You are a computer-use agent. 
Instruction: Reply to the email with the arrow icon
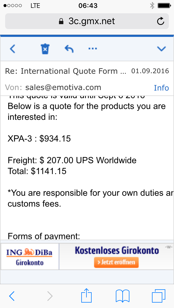(69, 49)
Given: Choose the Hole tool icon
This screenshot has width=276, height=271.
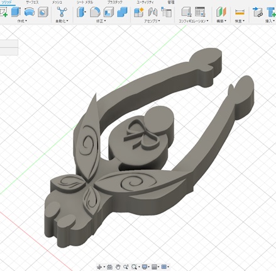Looking at the screenshot, I should click(x=43, y=12).
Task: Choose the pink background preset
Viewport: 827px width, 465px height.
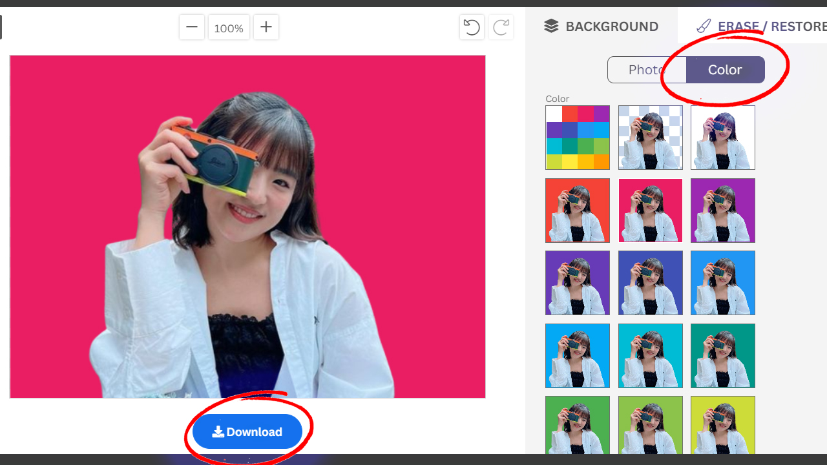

What is expected: Where a line of the entries contains "Choose", report that line.

Task answer:
Given: Choose the Hole tool icon
Task: Choose the pink background preset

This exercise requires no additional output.